Comparable populations but a worse result in North Dakota despite San Francisco’s much, much higher density.
The number of daily new cases in the U.S. there is wrong (it may be that Worldometer updates earlier in the day, before the final count here) but the European numbers are accurate, I believe. And they’re staggering. France, Italy, and the UK each have populations on the order of one-fifth the size of the USA’s. Spain’s population is around one-seventh our size. If those countries were as big as we are and had the same case counts yesterday proportionally, France would be over 200,000 per day, Spain at 140,000, and the UK and Italy at around 100,000.
You can find solace in that, that our own epidemic could be worse right now. But you could also take it as a harbinger of things to come here, remembering that we followed Europe’s trajectory in the spring. Those countries took their lockdowns seriously too, driving case counts down this summer in the belief that a smaller baseline of community spread as fall began would mean a less ferocious second wave this winter. They’ve now learned otherwise. And since April, we’ve never made a concerted national effort to suppress the virus. We’re entering respiratory disease season with a higher baseline than the Europeans did, with new antibody drugs in short supply near-term and widespread access to a vaccine still many months away.

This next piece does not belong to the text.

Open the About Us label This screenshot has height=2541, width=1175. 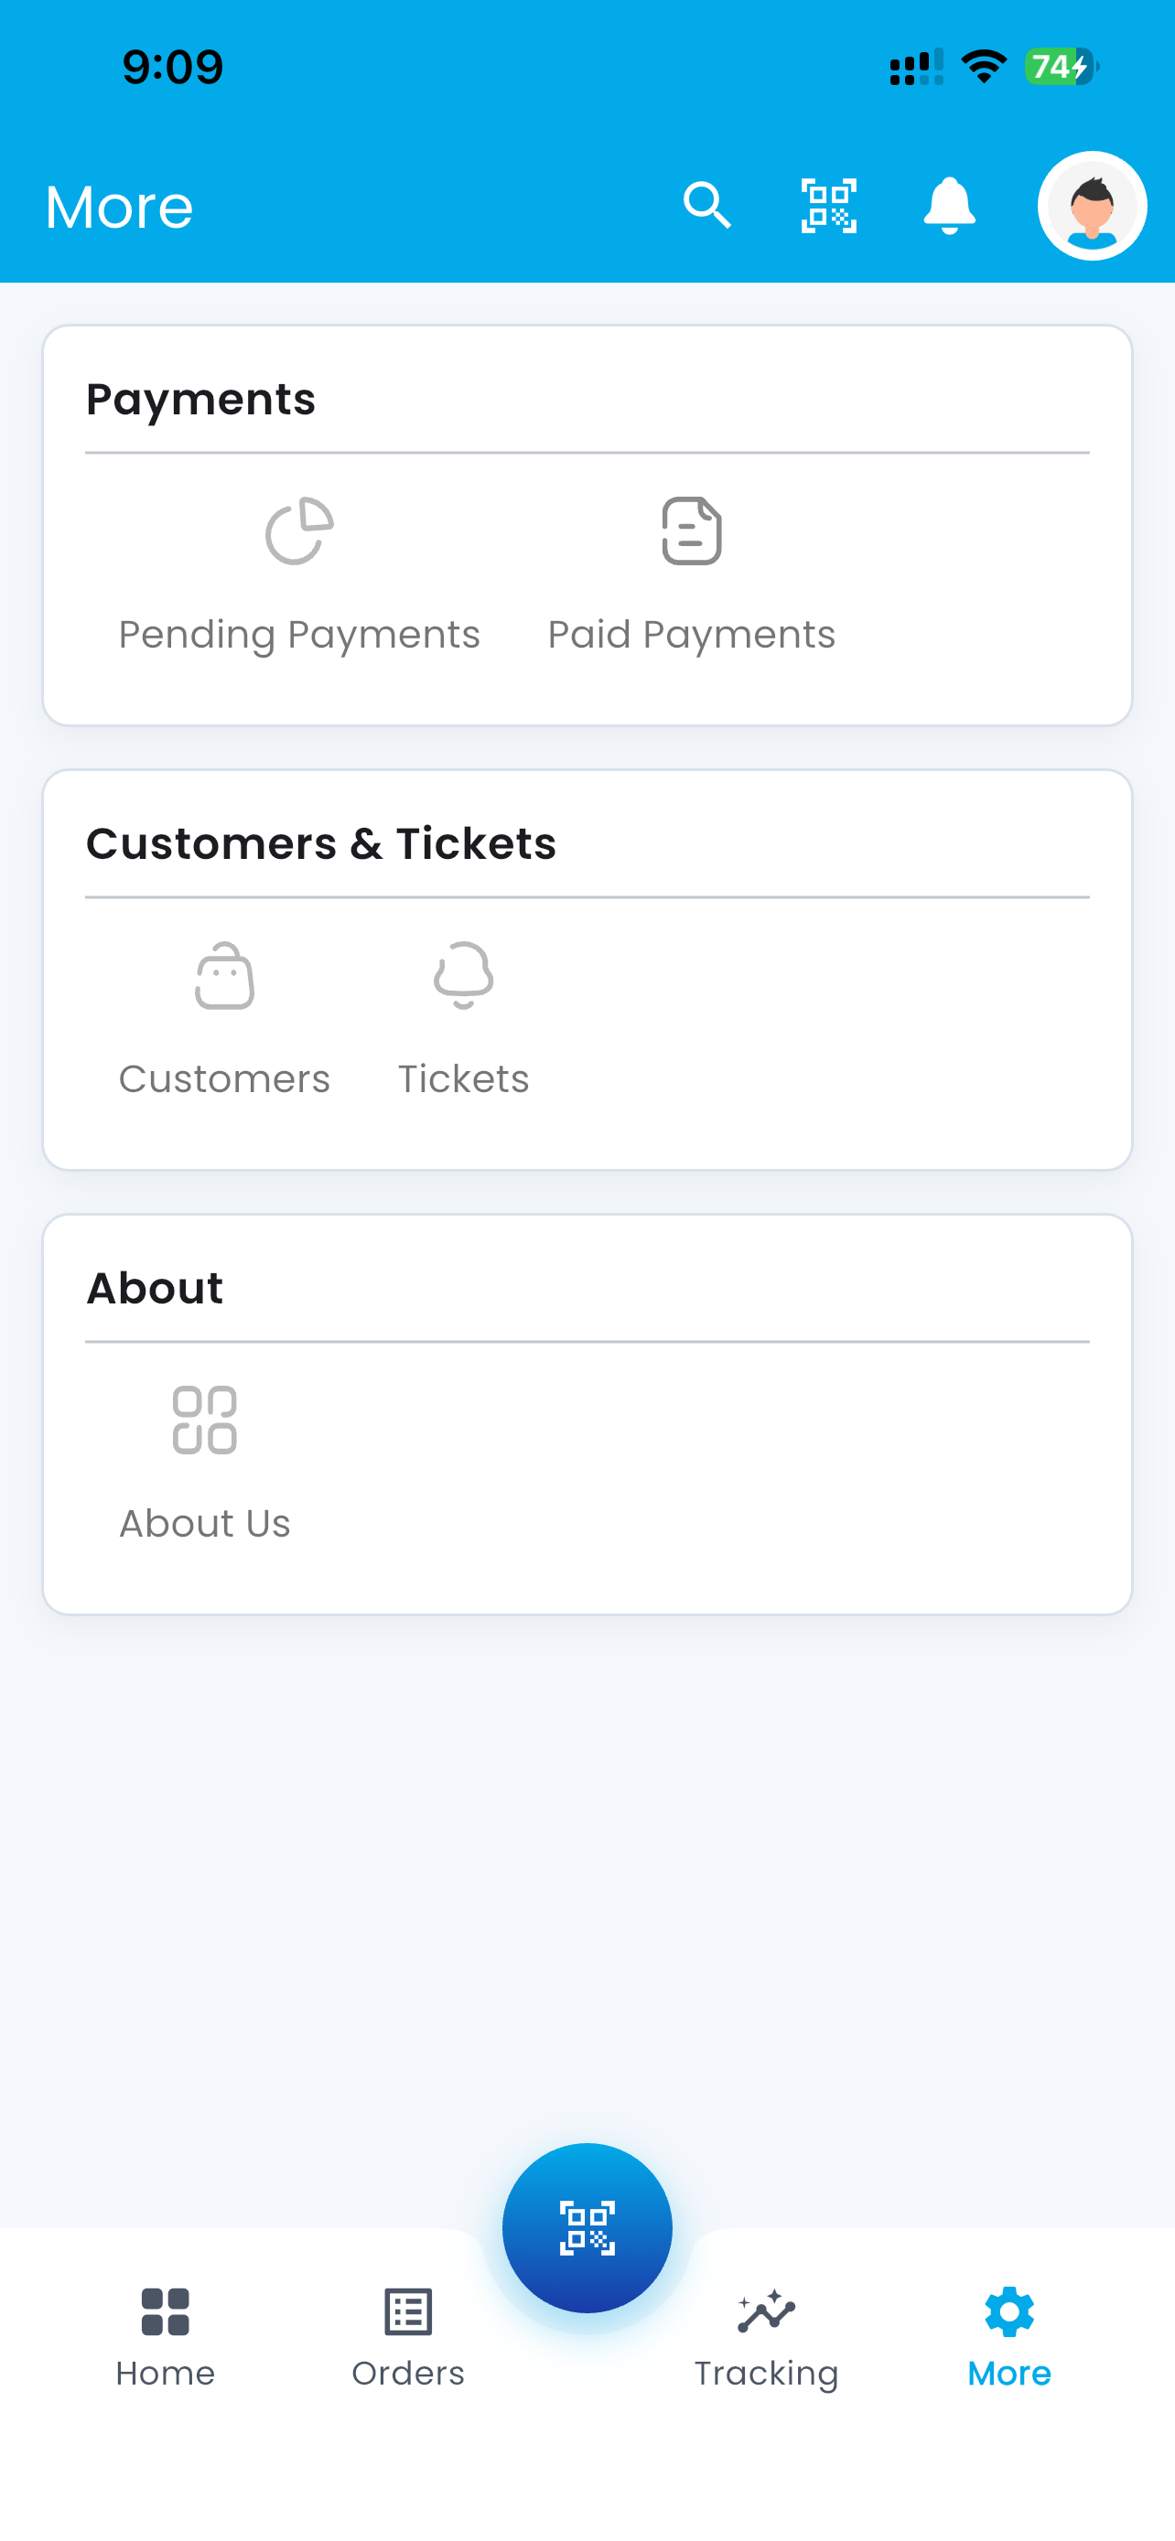pos(204,1523)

What can we do until then? Here’s a fascinating bit of data from WaPo’s Christopher Ingraham, gleaned from a COVID-tracking project at Carnegie Mellon.
NEW: Real-time coronavirus data from @CmuDelphi show a stunning correlation, at the state level, between mask use and prevalence of covid-19 symptoms https://t.co/NLcEo4ixSS pic.twitter.com/oqhL6ey7uV
— Christopher Ingraham (@_cingraham) October 23, 2020
There’s a strong negative correlation between the percentage of a state’s population that says it’s wearing masks most or all of the time outside of home and the percentage that’s observed COVID symptoms in someone they know. Does that prove that mask-wearing reduces infection? No. You’ll notice that some of the northeastern states that were ravaged by the virus in spring fare well on this graph; it may be that people there only started wearing masks en masse after the virus had already run its course, creating some degree of local immunity. It’s also possible that people who are prone to wearing masks are also prone to taking other precautions that are more effective than masks are. Maybe the states with higher rates of mask-wearing are also more diligent about social distancing.
But that graph obviously raises the possibility that widespread mask-wearing is helping reduce transmission — or, more specifically, to reduce transmission of the virus in quantities sufficient to produce symptomatic cases. There’s been a theory kicking around that, while masks don’t prevent the wearer from being infected, they *might* block enough viral particles from being inhaled to affect how severe the the wearer’s infection is. If higher viral loads produce more severe cases of COVID (another theory) then it’s important to limit how much of the virus enters your system when you happen to encounter someone who’s infectious. We need a study on whether there are in fact fewer symptomatic cases in states where mask-wearing is more prevalent. Ingraham’s graph suggests that, but doesn’t confirm it.
Update: WaPo says we beat yesterday’s case count today, cracking 80,000 nationally for the first time. “New record” may be a common news story on weekdays for the foreseeable future.